→ Data provided:
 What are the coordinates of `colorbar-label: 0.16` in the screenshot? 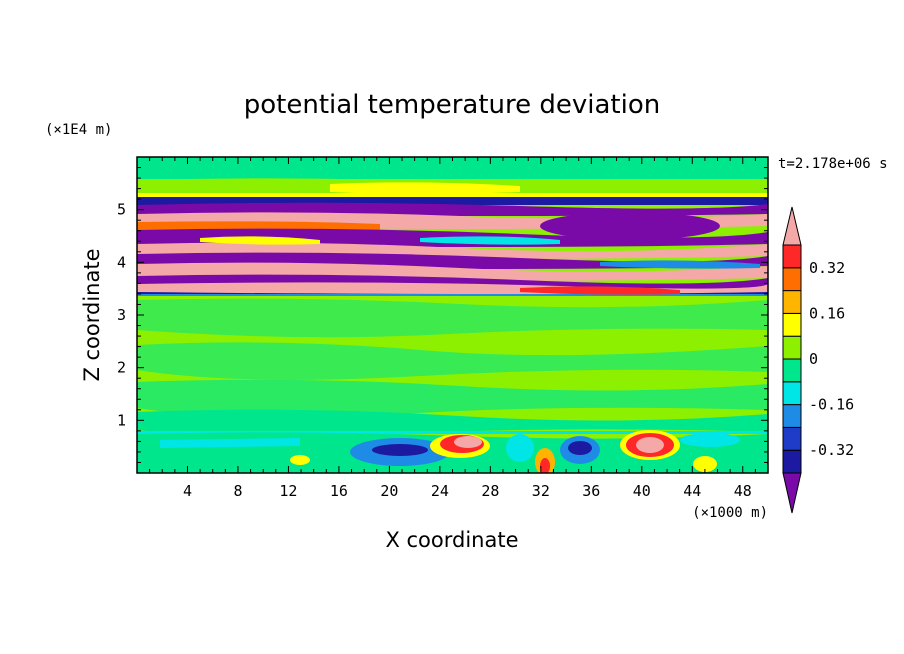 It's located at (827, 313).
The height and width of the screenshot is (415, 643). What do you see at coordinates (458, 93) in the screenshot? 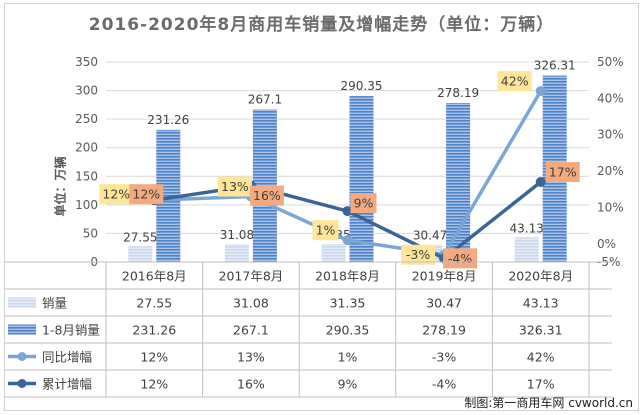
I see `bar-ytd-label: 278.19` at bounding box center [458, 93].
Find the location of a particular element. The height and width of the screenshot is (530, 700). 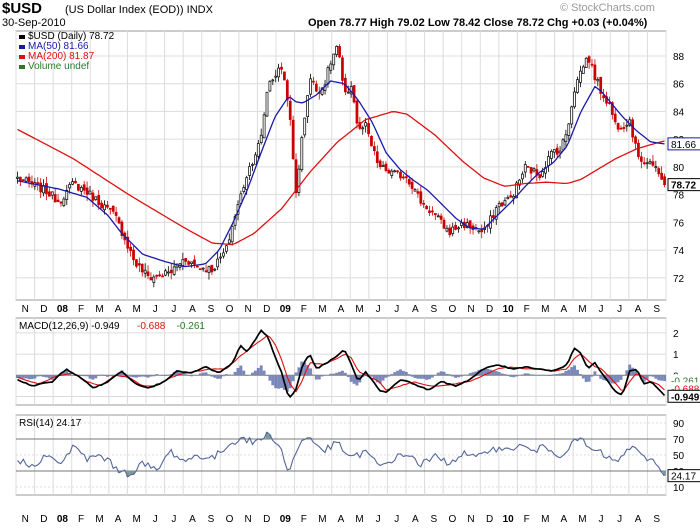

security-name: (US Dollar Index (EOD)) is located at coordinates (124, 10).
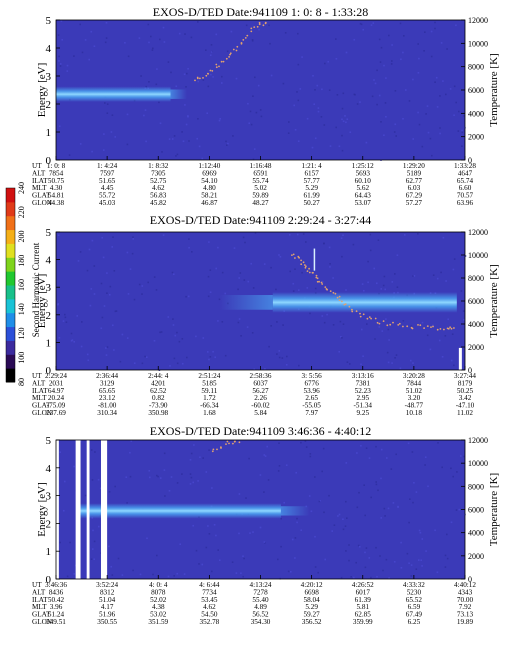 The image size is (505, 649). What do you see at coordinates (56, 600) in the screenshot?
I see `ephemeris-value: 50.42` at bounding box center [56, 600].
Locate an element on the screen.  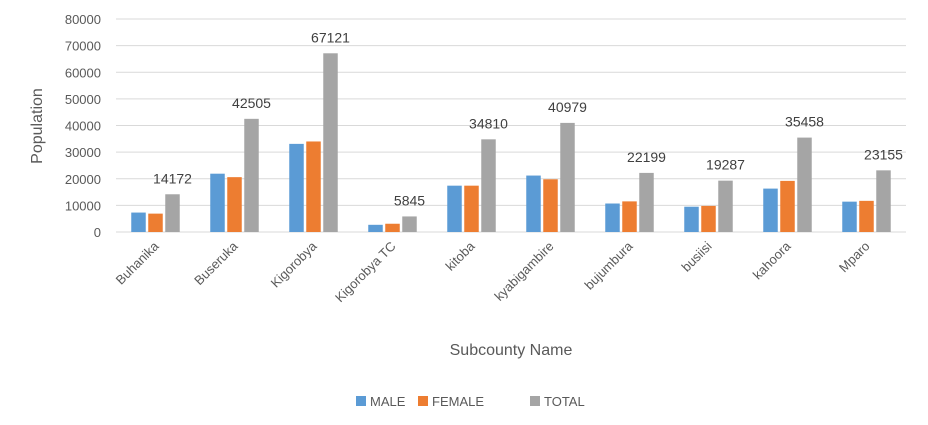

→ To-do item: Reproduce the data word for word, starting at the line that contains "Find the location" and ending at the last line of the data. Leave the pictures out of your copy.

→ Answer section:
Find the location of a particular element. The height and width of the screenshot is (530, 700). 

security-name: (US Dollar Index (EOD)) is located at coordinates (124, 10).
 The image size is (505, 649). What do you see at coordinates (56, 600) in the screenshot?
I see `ephemeris-value: 50.42` at bounding box center [56, 600].
Locate an element on the screen.  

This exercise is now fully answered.